#### Work required:
Give the records back in full, exactly as they read.

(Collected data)

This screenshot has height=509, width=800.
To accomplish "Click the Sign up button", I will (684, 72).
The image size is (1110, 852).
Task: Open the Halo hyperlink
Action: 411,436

#### Solution below:
This screenshot has height=509, width=800.
To accomplish "Click the Sign up button", I will (684, 72).
The image size is (1110, 852).
Task: Open the Halo hyperlink
Action: 411,436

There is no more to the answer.